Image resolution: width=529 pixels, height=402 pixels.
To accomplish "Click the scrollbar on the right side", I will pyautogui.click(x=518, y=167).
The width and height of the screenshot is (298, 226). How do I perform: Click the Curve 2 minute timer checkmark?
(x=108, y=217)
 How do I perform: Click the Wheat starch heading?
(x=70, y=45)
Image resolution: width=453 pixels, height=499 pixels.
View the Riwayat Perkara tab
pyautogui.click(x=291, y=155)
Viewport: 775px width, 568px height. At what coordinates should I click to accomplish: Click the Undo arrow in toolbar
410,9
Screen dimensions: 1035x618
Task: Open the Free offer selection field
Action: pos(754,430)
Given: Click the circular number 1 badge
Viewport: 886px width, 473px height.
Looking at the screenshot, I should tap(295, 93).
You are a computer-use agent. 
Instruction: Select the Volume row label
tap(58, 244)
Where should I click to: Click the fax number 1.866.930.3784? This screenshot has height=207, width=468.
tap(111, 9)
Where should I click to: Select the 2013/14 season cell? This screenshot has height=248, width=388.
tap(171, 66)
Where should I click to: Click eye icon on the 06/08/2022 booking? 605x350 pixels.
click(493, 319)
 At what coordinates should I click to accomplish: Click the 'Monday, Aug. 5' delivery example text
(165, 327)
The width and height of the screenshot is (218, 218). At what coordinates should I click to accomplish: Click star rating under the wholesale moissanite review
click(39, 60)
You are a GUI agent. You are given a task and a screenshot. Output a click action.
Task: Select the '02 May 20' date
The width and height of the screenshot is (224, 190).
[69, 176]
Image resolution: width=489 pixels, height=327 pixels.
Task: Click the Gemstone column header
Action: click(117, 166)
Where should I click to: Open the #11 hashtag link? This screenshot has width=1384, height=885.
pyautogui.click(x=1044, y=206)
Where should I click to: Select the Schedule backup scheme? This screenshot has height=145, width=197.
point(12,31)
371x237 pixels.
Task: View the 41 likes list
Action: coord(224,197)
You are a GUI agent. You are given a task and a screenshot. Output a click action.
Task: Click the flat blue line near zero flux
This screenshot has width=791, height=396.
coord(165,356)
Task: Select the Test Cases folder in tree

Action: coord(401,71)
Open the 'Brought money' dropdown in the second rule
|---|
An exact copy of every record is required.

Image resolution: width=529 pixels, height=402 pixels.
To accomplish "Click the scrollbar on the right side", I will pyautogui.click(x=518, y=167).
The width and height of the screenshot is (298, 226). How do I perform: Click the Curve 2 minute timer checkmark?
(x=108, y=217)
 How do I perform: Click the Wheat starch heading?
(x=70, y=45)
Image resolution: width=453 pixels, height=499 pixels.
View the Riwayat Perkara tab
pyautogui.click(x=291, y=155)
Viewport: 775px width, 568px height. At what coordinates should I click to accomplish: Click the Undo arrow in toolbar
410,9
Screen dimensions: 1035x618
Task: Open the Free offer selection field
Action: pos(754,430)
Given: Click the circular number 1 badge
Viewport: 886px width, 473px height.
Looking at the screenshot, I should tap(295, 93).
You are a computer-use agent. 
Instruction: Select the Volume row label
tap(58, 244)
Where should I click to: Click the fax number 1.866.930.3784? This screenshot has height=207, width=468.
tap(111, 9)
Where should I click to: Select the 2013/14 season cell? This screenshot has height=248, width=388.
tap(171, 66)
Where should I click to: Click eye icon on the 06/08/2022 booking? 605x350 pixels.
click(493, 319)
 At what coordinates should I click to accomplish: Click the 'Monday, Aug. 5' delivery example text
(165, 327)
The width and height of the screenshot is (218, 218). At what coordinates should I click to accomplish: Click star rating under the wholesale moissanite review
click(39, 60)
You are a GUI agent. You are given a task and a screenshot. Output a click action.
Task: Select the '02 May 20' date
The width and height of the screenshot is (224, 190).
[69, 176]
Image resolution: width=489 pixels, height=327 pixels.
Task: Click the Gemstone column header
Action: click(117, 166)
Where should I click to: Open the #11 hashtag link? This screenshot has width=1384, height=885.
pyautogui.click(x=1044, y=206)
Where should I click to: Select the Schedule backup scheme? This screenshot has height=145, width=197.
point(12,31)
371x237 pixels.
Task: View the 41 likes list
Action: coord(224,197)
You are a GUI agent. You are given a task and a screenshot. Output a click action.
Task: Click the flat blue line near zero flux
This screenshot has width=791, height=396.
coord(165,356)
Task: Select the Test Cases folder in tree

Action: coord(401,71)
Open the 'Brought money' dropdown in the second rule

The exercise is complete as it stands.